A data warehouse is a central database, which contains a collection of decision-related internal and external sources of data for analysis that is used for the entire company (Ahlemeyer-Stubbe & Coleman, 2014). The authors state that there are four main features to data warehouse content:

  • Topic Orientation – data which affects the decisions of a company (i.e. customer, products, payments, ads, etc.)
  • Logical Integration – the integration of company common data structures and unstructured big data that is relevant (i.e. social media data, social networks, log files, etc.)
  • Presence of Reference Period – Time is an important part of the structural component to the data because there is a need in historical data, which should be maintained for a long time
  • Low Volatility – data shouldn’t change once it is stored. However, amendments are still possible.
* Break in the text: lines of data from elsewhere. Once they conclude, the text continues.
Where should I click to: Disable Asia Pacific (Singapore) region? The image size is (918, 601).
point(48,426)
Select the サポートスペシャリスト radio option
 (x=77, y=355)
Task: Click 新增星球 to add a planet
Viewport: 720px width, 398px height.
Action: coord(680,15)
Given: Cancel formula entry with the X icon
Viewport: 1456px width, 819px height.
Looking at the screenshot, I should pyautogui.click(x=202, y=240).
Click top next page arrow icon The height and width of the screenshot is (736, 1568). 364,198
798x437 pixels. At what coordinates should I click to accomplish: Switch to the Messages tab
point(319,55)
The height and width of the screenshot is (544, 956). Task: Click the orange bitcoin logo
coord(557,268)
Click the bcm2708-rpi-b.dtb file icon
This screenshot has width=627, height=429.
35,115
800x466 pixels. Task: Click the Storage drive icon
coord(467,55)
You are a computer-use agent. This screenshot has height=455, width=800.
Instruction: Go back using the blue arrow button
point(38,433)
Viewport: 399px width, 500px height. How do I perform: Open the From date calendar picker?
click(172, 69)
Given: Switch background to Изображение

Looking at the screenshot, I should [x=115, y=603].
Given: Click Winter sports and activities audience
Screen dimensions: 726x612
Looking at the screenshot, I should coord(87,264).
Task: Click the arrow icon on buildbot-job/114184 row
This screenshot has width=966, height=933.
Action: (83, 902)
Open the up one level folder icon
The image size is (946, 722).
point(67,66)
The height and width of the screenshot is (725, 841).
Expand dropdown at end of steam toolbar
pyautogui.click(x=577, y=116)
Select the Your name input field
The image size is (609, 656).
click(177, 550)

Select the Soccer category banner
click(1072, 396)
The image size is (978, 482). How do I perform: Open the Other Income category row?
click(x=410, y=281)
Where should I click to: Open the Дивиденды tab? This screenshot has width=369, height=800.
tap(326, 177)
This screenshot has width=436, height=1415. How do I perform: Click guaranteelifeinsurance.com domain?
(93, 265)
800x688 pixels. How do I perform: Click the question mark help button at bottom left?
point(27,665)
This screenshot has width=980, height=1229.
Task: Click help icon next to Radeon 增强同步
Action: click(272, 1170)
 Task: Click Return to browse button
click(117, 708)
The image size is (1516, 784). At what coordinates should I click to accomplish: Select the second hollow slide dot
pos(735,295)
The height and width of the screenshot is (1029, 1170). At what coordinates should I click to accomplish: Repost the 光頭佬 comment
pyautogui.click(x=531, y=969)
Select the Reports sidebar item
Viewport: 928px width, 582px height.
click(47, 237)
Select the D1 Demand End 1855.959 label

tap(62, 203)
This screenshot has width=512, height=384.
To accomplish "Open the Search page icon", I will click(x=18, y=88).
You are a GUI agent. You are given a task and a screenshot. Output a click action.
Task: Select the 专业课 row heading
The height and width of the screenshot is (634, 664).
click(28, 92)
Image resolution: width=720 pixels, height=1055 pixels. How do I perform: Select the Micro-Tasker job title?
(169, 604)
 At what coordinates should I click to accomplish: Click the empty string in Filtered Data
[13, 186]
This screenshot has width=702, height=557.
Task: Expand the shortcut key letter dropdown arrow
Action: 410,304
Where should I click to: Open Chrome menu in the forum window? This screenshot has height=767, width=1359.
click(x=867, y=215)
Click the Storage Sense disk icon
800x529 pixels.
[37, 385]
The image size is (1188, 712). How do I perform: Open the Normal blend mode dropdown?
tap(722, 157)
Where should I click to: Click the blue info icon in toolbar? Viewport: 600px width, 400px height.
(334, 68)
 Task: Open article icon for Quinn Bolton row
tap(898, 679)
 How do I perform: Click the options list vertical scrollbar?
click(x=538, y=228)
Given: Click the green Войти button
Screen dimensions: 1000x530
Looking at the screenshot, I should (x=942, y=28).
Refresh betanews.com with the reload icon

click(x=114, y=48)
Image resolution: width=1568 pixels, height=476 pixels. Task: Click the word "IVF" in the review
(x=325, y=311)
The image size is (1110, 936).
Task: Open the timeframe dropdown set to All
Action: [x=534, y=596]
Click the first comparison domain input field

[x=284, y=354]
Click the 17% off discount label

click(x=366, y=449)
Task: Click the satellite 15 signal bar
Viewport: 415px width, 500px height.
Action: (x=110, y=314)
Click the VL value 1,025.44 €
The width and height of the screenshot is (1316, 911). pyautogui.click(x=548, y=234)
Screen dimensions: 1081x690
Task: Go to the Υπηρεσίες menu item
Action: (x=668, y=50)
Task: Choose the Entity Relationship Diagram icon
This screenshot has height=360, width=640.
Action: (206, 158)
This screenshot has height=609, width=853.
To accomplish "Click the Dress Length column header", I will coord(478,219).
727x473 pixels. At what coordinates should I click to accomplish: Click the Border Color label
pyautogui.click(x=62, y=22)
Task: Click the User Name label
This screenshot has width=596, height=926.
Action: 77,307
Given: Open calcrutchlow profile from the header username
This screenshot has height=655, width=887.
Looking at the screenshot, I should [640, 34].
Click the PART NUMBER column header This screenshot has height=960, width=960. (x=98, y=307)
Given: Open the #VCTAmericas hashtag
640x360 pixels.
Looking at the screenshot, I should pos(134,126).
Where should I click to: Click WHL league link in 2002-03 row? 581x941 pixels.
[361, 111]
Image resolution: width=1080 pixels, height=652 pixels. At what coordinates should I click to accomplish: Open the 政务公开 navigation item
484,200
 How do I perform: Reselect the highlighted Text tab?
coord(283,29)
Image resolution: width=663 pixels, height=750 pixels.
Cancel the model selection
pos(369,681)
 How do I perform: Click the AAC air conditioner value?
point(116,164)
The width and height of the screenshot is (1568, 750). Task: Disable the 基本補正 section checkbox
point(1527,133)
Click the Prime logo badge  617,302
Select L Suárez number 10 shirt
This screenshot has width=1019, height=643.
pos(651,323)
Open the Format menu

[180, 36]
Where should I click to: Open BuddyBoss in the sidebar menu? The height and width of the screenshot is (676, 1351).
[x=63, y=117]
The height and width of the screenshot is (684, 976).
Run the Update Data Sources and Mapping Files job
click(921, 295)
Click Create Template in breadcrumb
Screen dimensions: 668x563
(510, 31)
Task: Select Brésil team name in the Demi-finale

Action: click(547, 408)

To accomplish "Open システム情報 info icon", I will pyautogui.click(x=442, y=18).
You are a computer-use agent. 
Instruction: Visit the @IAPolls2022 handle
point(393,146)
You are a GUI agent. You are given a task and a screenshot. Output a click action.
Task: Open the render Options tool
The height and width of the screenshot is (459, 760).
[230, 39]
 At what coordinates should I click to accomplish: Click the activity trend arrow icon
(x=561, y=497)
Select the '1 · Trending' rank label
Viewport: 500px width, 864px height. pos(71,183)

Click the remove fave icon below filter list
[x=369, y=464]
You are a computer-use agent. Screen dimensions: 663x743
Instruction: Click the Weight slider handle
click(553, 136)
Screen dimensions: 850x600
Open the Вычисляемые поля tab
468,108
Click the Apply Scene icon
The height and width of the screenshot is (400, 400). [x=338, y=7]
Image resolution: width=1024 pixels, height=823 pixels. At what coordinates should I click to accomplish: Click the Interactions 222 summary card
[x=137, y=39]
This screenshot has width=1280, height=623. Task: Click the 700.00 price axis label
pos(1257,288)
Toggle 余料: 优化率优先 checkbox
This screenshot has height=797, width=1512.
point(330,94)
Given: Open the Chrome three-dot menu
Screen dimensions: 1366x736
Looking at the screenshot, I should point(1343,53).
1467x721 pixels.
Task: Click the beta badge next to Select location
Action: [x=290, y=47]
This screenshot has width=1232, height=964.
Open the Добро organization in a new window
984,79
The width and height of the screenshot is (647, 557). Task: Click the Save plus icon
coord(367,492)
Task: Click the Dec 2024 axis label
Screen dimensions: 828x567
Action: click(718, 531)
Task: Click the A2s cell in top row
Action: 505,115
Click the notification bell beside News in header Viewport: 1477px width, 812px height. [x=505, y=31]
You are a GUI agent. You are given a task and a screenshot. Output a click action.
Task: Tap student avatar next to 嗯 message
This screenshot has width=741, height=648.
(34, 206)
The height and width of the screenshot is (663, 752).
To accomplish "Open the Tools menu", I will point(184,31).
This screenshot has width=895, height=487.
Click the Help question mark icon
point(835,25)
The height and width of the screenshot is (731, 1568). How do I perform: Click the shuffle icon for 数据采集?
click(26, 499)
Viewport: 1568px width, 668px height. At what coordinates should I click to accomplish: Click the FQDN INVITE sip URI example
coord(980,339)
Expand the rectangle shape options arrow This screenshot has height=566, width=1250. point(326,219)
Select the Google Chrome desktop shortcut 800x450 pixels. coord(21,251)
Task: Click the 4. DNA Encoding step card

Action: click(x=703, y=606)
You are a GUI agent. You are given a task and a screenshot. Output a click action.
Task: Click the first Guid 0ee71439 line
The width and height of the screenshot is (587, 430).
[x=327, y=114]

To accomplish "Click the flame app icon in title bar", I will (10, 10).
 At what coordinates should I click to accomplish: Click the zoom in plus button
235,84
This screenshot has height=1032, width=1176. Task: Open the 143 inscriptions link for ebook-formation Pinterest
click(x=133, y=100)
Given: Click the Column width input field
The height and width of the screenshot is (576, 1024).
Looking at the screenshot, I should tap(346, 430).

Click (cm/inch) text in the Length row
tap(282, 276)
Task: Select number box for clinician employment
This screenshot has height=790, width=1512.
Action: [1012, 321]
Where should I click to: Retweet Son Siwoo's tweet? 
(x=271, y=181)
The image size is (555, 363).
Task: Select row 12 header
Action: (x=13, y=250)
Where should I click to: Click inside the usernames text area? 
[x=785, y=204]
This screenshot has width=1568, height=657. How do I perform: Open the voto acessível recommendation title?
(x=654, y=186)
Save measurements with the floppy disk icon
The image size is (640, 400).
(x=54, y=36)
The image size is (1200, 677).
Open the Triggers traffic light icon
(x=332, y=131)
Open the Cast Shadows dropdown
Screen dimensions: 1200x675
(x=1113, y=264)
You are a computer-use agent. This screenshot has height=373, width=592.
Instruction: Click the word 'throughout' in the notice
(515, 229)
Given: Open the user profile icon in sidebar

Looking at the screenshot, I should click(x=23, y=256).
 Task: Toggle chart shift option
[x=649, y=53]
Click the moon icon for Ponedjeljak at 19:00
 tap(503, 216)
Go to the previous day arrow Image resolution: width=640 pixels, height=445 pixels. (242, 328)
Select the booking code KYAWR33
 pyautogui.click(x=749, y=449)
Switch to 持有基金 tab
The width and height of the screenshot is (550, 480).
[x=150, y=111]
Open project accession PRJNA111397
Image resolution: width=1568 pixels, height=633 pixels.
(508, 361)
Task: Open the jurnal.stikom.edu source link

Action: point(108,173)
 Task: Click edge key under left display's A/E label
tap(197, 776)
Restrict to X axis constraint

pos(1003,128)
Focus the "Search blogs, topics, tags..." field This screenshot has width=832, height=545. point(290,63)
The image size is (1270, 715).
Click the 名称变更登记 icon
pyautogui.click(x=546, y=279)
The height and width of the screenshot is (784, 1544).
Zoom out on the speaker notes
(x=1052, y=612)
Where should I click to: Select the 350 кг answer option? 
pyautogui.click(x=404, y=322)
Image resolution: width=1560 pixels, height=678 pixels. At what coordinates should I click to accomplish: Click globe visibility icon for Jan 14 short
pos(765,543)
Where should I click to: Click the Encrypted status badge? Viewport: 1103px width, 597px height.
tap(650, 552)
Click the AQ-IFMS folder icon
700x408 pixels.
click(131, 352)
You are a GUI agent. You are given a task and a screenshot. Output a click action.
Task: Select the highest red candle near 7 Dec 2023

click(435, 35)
Therefore, data shouldn’t be overridden, because this gives us additional information about our data.

Given the type of data stored in a data warehouse, it is designed to help support data-driven decisions.  Making decisions from just a gut feeling can cost millions of dollars, and degrade your service.  For continuous service improvements, decisions must be driven by data.  Your non-profit can use this data warehouse to drive priorities, to improve services that would yield short-term wins as well as long-term wins.  The question you need to be asking is “How should we be liberating key data from the esoteric systems and allowing them to help us?”

To do that you need to build a BI program.  One where key stakeholders in each of the business levels agree on the logical integration of data, common data structures, is transparent in the metrics they would like to see, who will support the data, etc.  We are looking for key stakeholders on the business level, process level and data level (Topaloglou & Barone, 2015).  The reason why, is because we need to truly understand the business and its needs, from there we can understand the current data you have, and the data you will need to start collecting.  Once the data is collected, we will prepare it before we enter it into the data warehouse, to ensure low volatility in the data, so that data modeling can be conducted reliable to enable your evaluation and data-driven decisions on how best to move forward (Padhy, Mishra, & Panigrahi,, 2012).

Another non-profit service organization that implemented a successful BI program through the creation of a data warehouse can be found by Topaloglou and Barone (2015).  This hospital experienced positive effects towards implementing their BI program:  end users can make strategic data based decisions and act on them, a shift in attitudes towards the use and usefulness of information, perception of data scientist from developers to problem solvers, data is an immediate action, continuous improvement is a byproduct of the BI system, real-time views with data details drill down features enabling more data-driven decisions and actions, the development of meaningful dashboards that support business queries, etc. (Topaloglou & Barone, 2015).

However, Topaloglou and Barone (2015) stressed multiple times in the study, which a common data structure and definition needs to be established, with defined stakeholders and accountable people to support the company’s goal based on of how the current processes are doing is key to realizing these benefits.  This key to realizing these benefits exists with a data warehouse, your centralized location of external and internal data, which will give you insights to make data-driven decisions to support your company’s goal.